KidSpirit

How Has Technology Altered the Way We View Ourselves?

The Speed of NowThe Big Question
Artwork by: Haemaru Chung

Media: today’s version of a synthetic reality that people are readily willing to accept as truth.

Face-to-face conversations are few and far between, and people’s chosen forms of communication often allow for them to pick out any mistakes — letting them hide their flaws before anyone has a chance to see inside. There’s only one problem with this. We’re engulfing ourselves in these fake feelings, almost to the point that we forget we belong to a real, tangible world. We turn into our labels and give in to made-up happinesses — to the point where we can look in a mirror and not recognize ourselves as proper human beings. Technology, this wonderful tool we’ve invented to better our day-to-day lives, has managed to replace reality. And most of us don’t even realize it.

The first time I truly realized how much technology twists our self-image was during a trip to Texas I took last year. There was something about the cool, clean December air and the excessive amounts of camouflage that brought a kind of revelation upon me. There, with the screen of technology no longer distorting my vision, I was able to retreat into myself and let go of the things that made up my technological self — my labels, my ideas of self worth — and I was able to discover a few simple truths about being human, as well as how unseemingly simple it is to find happiness.

I shot my first deer the first day we were there. I dressed it that evening. It was somewhere in between the fluorescent lights and the latex gloves that I recognized how imperfect the human body is — and how perfect the media shows it as being. Dressing a deer involves cutting through the skin and stomach muscles to remove the organs so the meat doesn’t become contaminated and inedible. Somewhere in the process, after I cut through the stomach skin, the organs spilled out of the deer, and though they hadn’t changed in size at all, they made the animal look so much bigger than it had in life. Just being able to see what actually went on underneath the skin of this creature was enough to open my eyes to how perfectly normal and fantastically scientific the human body is.

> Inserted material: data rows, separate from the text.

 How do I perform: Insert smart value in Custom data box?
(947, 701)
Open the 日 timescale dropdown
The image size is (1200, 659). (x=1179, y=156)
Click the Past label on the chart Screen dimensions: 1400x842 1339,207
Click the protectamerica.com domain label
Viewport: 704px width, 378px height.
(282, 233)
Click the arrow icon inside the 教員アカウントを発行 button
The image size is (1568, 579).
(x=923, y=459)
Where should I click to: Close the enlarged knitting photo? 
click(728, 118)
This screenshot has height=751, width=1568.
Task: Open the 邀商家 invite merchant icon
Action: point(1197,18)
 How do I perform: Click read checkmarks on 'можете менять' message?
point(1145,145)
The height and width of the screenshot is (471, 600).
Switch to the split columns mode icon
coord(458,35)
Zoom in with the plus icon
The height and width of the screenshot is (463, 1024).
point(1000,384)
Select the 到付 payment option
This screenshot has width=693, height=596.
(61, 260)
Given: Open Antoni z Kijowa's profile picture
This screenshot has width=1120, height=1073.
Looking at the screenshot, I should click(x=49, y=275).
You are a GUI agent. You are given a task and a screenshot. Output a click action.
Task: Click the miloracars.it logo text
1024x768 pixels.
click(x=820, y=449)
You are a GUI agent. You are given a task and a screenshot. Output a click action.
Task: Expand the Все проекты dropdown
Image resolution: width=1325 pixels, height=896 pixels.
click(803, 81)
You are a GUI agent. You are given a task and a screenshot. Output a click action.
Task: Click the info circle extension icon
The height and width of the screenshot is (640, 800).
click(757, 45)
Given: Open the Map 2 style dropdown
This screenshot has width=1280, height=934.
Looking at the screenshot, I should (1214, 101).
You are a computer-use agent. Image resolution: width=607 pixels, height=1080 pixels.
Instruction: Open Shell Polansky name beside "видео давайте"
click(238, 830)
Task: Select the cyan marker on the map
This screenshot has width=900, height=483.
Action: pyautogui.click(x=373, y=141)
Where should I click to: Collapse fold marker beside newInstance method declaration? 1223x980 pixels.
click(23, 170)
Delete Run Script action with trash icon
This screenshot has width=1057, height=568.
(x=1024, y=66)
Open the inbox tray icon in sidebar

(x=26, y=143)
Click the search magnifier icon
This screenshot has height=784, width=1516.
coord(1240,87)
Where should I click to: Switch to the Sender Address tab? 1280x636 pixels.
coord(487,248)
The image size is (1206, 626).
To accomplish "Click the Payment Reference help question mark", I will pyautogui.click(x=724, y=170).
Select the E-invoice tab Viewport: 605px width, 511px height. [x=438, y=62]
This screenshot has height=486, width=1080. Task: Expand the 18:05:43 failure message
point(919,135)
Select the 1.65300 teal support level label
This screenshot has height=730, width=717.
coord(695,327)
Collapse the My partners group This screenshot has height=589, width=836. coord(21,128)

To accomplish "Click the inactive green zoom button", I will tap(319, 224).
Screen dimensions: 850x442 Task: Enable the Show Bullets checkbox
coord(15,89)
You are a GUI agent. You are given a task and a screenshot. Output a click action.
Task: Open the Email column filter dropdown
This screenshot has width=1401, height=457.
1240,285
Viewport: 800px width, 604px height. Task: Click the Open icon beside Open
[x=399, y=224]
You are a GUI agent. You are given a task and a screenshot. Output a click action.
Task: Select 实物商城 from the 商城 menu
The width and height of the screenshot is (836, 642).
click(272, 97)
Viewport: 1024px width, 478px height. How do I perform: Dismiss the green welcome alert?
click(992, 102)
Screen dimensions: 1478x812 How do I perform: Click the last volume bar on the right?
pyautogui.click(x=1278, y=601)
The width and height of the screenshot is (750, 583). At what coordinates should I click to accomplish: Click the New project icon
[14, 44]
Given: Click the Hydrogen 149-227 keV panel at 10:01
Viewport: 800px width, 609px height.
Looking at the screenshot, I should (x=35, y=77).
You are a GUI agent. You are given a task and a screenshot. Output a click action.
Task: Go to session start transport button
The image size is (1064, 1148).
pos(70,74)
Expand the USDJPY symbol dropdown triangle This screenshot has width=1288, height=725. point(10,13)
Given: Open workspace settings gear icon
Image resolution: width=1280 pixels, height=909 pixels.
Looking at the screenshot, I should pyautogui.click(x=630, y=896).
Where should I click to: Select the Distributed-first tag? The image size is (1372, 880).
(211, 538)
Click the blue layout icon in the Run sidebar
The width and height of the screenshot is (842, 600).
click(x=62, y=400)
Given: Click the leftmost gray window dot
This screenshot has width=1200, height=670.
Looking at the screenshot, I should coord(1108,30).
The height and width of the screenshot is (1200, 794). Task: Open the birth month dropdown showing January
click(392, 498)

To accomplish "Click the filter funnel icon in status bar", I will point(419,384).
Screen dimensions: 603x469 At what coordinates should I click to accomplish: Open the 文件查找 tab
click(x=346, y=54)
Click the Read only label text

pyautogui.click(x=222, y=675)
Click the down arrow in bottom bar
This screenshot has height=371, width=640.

But I had never thought about it like that before, because I’m surrounded by pictures of people who are airbrushed and covered in makeup and holding themselves just so. I’m used to everyone looking so perfect, simply because everywhere I look, I see people who have been “corrected.” So why wouldn’t I think there was something wrong with having organs that actually moved around? Why wouldn’t I look at myself and be confused as to why I looked like I did? Even though I generally knew how anatomy worked, I never really applied it. While dressing the deer, all of a sudden, I had real-life evidence that what I saw on my screens was not right. I finally had a visual of what organs do inside of you. I finally had proof — at least in this one category — that all these representations of humans that I see everywhere are altered to look thin and flawless. That was when I realized that the perfection we see everywhere had been unachievable all this time. I went from thinking there was something wrong with my shape and size — those thoughts courtesy of the media — to recognizing that I have intestines below my rib cage, and they’re there to keep me alive, so maybe I should grow to love their existence, not will them away.

Constant immersion in media doesn’t only distort our view of our physical selves — it also convinces us to trim ourselves down to fit into neat little boxes called labels. Recently, I have become something of a dictionary entry. I have words that define me, and I define myself by them. But when we arrived in Texas, I realized that labels are worthless. After we landed, I spent 45 minutes in a car with one of my dad’s friends, Mark, who we would be hunting with that week. I’d met Mark once before, but he didn’t know a whole lot about me, and I didn’t know a whole lot about him, either. He didn’t know any of the labels that had slowly begun to accumulate on me, like burrs on the cuffs of my pants. Instead of presenting myself with, “Hullo, my name is Olivia and I am an agnostic, questioningly homosexual 14-year-old fangirl who really likes books and BBC,” the introduction was more like: “Hi, my name’s Olivia and I am a human being just like you.” And that was it. As my cell signal nearly disappeared, I was having the time of my life in a car with a man I barely knew.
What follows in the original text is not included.